Recent Bandcamp pickups (SEP 4 – OCT 2)

Hey friends, I return with another one of these posts. I would normally say that it has been a while since I’ve done this but the flow of time has ceased to have any meaning to me in 2020. Bandcamp has been continuing to do their Bandcamp Fridays after their first one they did which means I have a bunch more music that I picked up and I would like to talk about.

The first one is Live at WOMAD 1985 by Nusrat Fateh Ali Khan. This is a qawwali album; qawwali is a form of Sufi devotional music. This kind of music is not something that is normally on my radar and I would like to thank the Bandcamp Daily blog for bringing this to my attention because it is a wonderful listen. The sheer ecstatic energy of the performances builds up through each of these tracks and really showcases why Nusrat was a legend of this genre.

The second one is Sufi Dub Brothers by Ashraf Sharif Khan & Viktor Marek. This album combines the sounds of the sitar and the sound of acid dub and industrial to a fantastic effect. The very concept of combining these sounds is something that never occurred to me and now that I’ve heard this, I want more in this style. Truly a unique gem that I also found due to a post from the Bandcamp Daily blog.

The third one is How Can I by park hye jin. I don’t think I have talked about park hye jin before on this blog. Her music is what I call ethereal club music or maybe dark house. Its music you can easily envision being part of a DJ’s set at a club while also having a bit of a melancholic and lonely vibe to it. Her last album is also worth a listen if you do end up enjoying this one. I didn’t realize she had released a new album because it was released under a different Bandcamp account, here’s hoping I don’t miss out on more of her releases.
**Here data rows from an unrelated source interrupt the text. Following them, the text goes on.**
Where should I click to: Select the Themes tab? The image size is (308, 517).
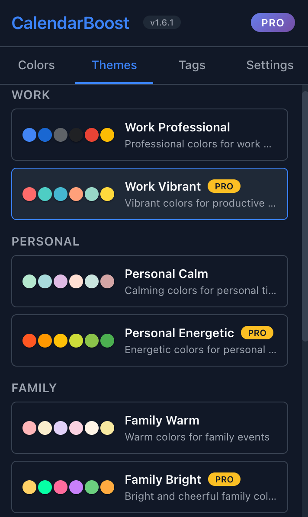[x=114, y=65]
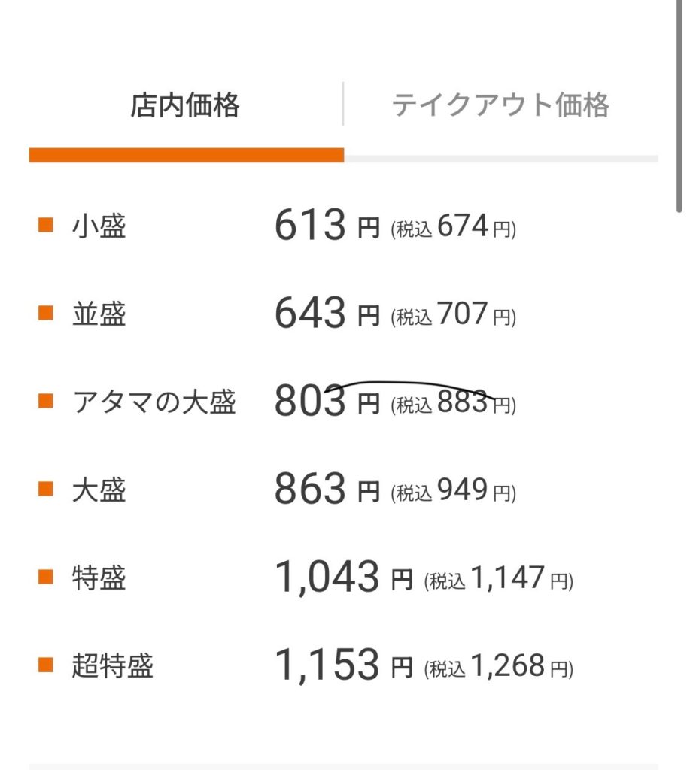Click the 1,043 円 price for 特盛
The width and height of the screenshot is (687, 770).
pos(344,578)
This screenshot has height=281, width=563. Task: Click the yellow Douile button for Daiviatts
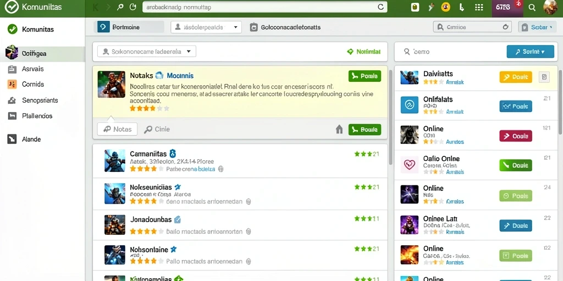516,77
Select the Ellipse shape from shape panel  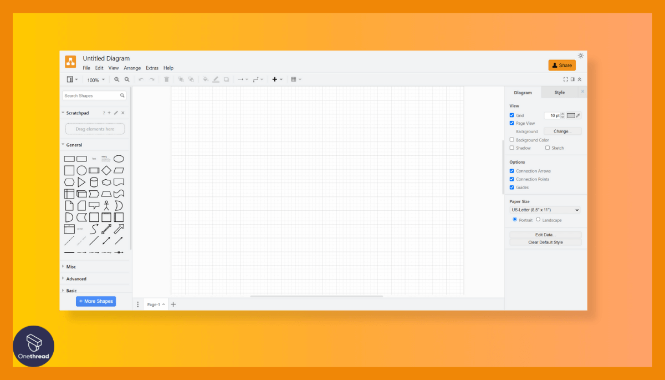tap(119, 158)
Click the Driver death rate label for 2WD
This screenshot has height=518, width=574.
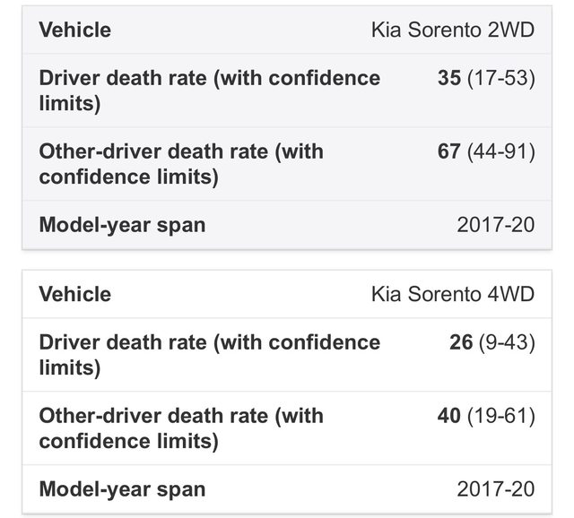point(209,90)
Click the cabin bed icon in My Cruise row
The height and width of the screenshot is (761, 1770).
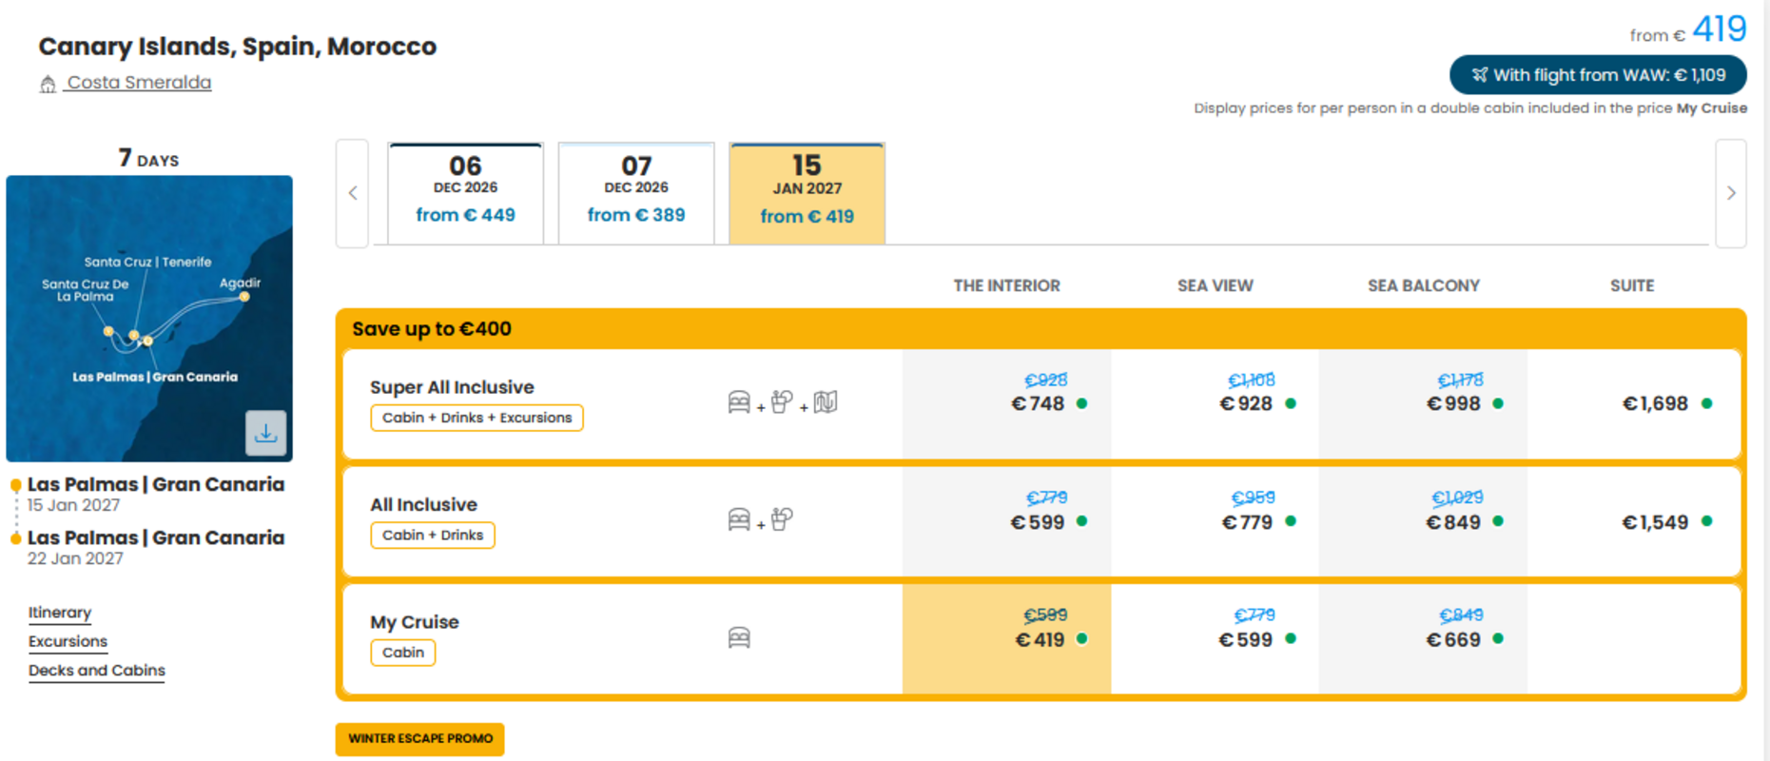pyautogui.click(x=739, y=637)

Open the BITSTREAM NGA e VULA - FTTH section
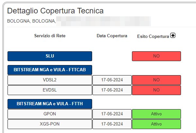click(50, 104)
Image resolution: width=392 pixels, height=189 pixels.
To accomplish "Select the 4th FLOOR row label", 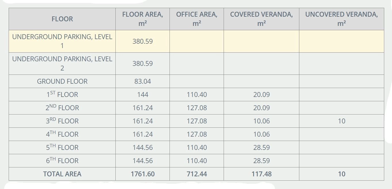I will pos(62,134).

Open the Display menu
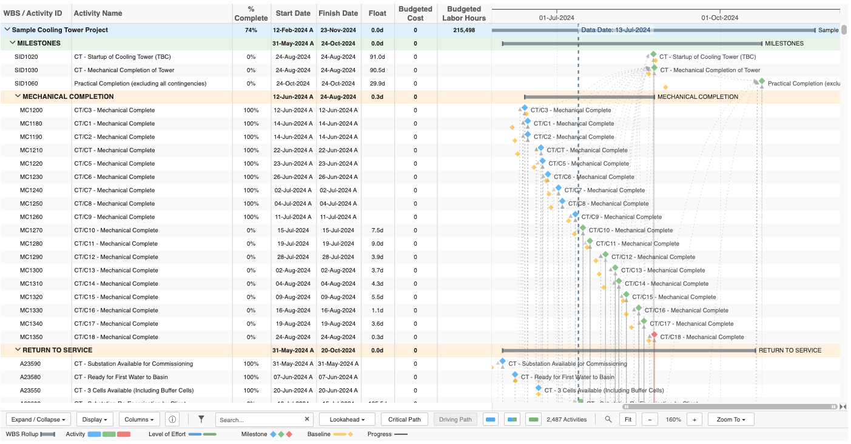click(95, 419)
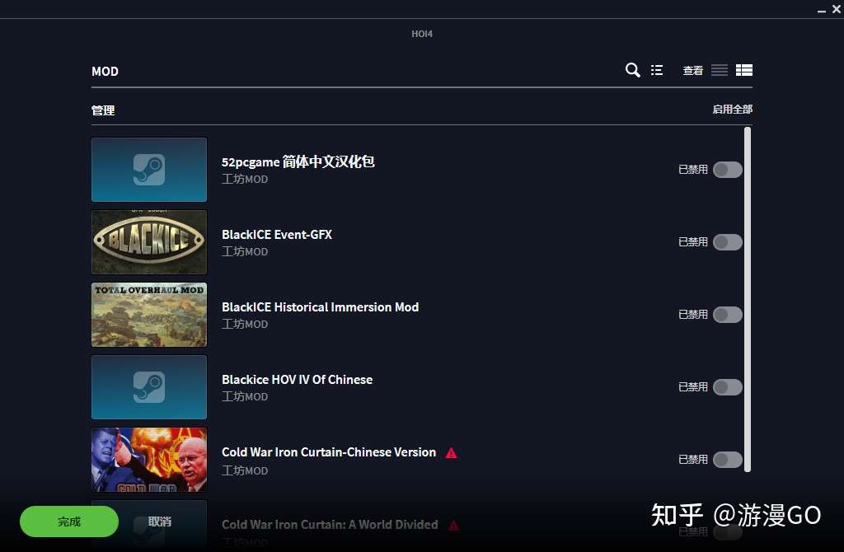Click the red warning icon on Cold War Iron Curtain-Chinese Version
The height and width of the screenshot is (552, 844).
(451, 453)
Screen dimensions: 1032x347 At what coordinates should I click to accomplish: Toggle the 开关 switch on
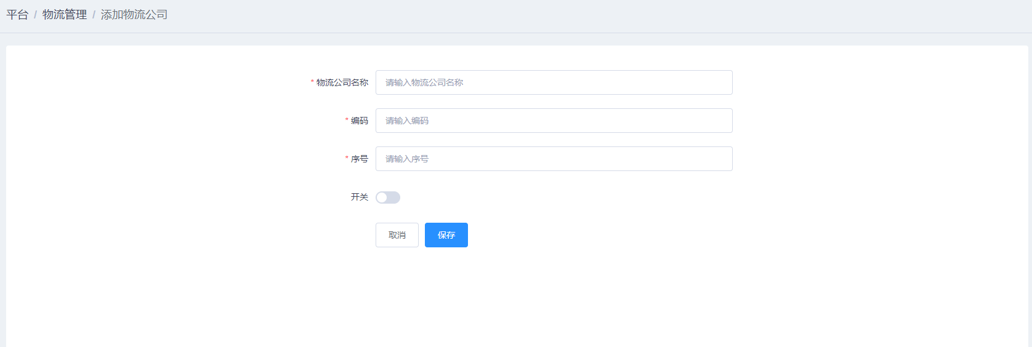[x=388, y=197]
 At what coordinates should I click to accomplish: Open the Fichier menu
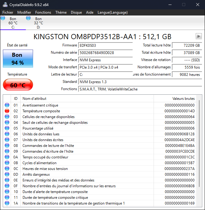pyautogui.click(x=8, y=12)
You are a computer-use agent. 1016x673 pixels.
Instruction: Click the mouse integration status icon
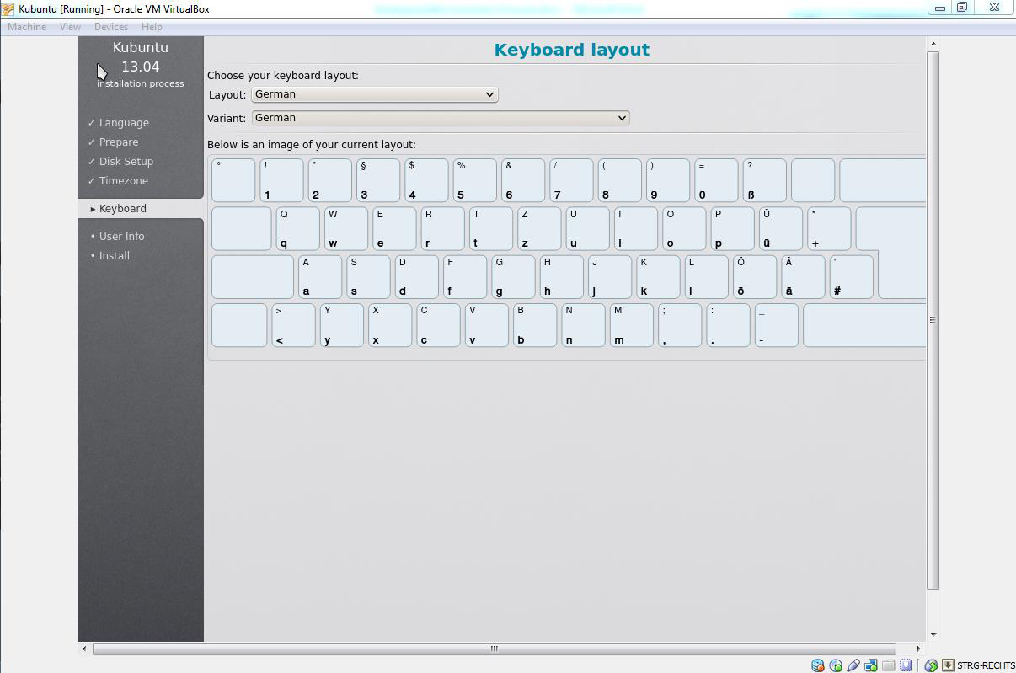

The fourth one is Reknowing by Lena Raine. This is a remix album containing remixes of tracks from her debut artist album Oneknowing. I love the variety of remixes on offer from different artists, no track sounds the same. I’m a big fan of Lena’s work and I’m glad to see her collaborate with other artists like this. My most favourite remix is the one by Yasunori Nishiki because it has this sort of haunted ethereal feel to it that I really like. It reminds me of a certain haunted section from Final Fantasy 7 Remake.

The fifth one is わたしの小さなGALAXY by ミカヅキBIGWAVE. For those of y’all unfamiliar with Mikazuki Bigwave, they usually make music in the future funk genre which is a very upbeat genre but this album signals Bigwave’s move into a more chill downtempo style. Very much borrowing aspects of the lo-fi aesthetic and combining it with future funk. This is a very nice and soothing album to listen to on a rainy autumn morning.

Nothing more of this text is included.